I’m sick of alienation of affection lawsuits. Who’s with me?

I’m sick of this one, which ironically was filed by a former Miss. Supreme Court Justice (McRae) who advocated abolishing the cause of action while he was on the Court. I’m sick of this one, which is just getting started. I’m sick of the one involving my old law firm that recently was the subject of a Supreme Court decision. I’m sick of the entire cause of action.

Here are just a few of the problems that I have with the cause of action:

  • fault—in an alienation of affections lawsuit, fault is placed on the third-person involved in the affair instead of the cheating spouse. But it was the cheating spouse who broke a vow.
  • causation—who can really say that the “alienation of affection” is what caused the marriage’s demise? Anyone who has ever been married knows that marriages are extremely complicated.
  • damages—as pointed out by Justice Dickinson in a concurring opinion in Fitch v. Valentine, there are no standards for compensating the plaintiff.
  • quasi-extortion—there is a quasi-extortion element to the cause of action. I’ve heard that many alienation of affection claims settle before suit is filed in order to keep the allegations out of the public record. Once suit is actually filed, the case is likely to go to trial because the plaintiff has shot his/ her biggest bullet. Compare that to the rest of the civil justice system where cases are rarely settled before suit is filed, but most do settle after suit is filed.
  • resolution—I do not believe that an alienation of affection case promotes the orderly resolution of the acrimony between the individuals involved. In fact, I think that it does the opposite.
  • 42 states do not recognize the cause of action. That fact standing alone does not make the action bad, but it does suggest problems.
  • the danger of entrapment—an enterprising couple who are grifters could set up an alienation of affection lawsuit and then share in the proceeds. A new couple moves to town. The wife is seen around town flirting with doctors and other wealthy men. This leads to a notorious affair followed by an alienation of affection lawsuit by the woman’s husband. In the lawsuit, the woman testifies that the affair did alienate her affection from her husband and destroyed their marriage. After a big settlement the couple then moves to North Carolina or another state that recognizes the action and starts the whole scam over. This is not that far-fetched to me. In fact, I would be surprised if there has never been collusion in an alienation of affection lawsuit.

In summary, it’s a bad cause of action that should be abolished

TRIAL BY CHECKLIST: ATTORNEY’S FEES

July 9, 2010 § 20 Comments

A practice tip about trial factors is here.

If you are expecting an award of attorney’s fees in your case, you must put on proof of the quantity of work that was done to earn the fees, as well as the amount of the fees.  In the case of McKee v.
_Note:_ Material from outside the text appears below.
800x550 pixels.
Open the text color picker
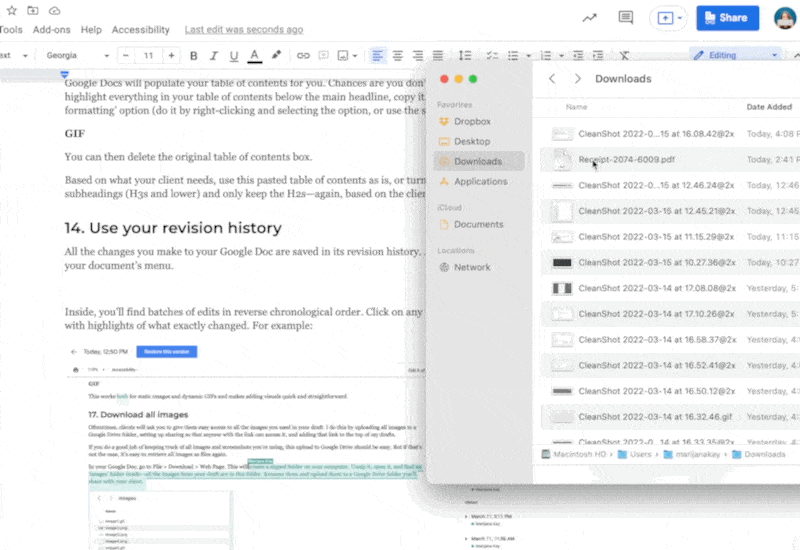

McKee, 418 So.2d 764, 767 (Miss. 1982), the Mississippi Supreme Court set out the following factors that must be considered by the court in determining the proper amount of attorney’s fees to be awarded:

  1. The parties’ relative financial ability;
  2. The skill and standing of the attorney;
  3. The novelty and difficulty of the issues;
  4. The degree of responsibility involved in management of the case;
  5. Time and labor;
  6. The usual and customary charge in the community;
  7. Preclusion of other employment as a result of accepting the case.

If McKee factor evidence is not submitted, the court may deny your prayer for attorney’s fee, and if the trial court does award it, it may be thrown out on appeal. 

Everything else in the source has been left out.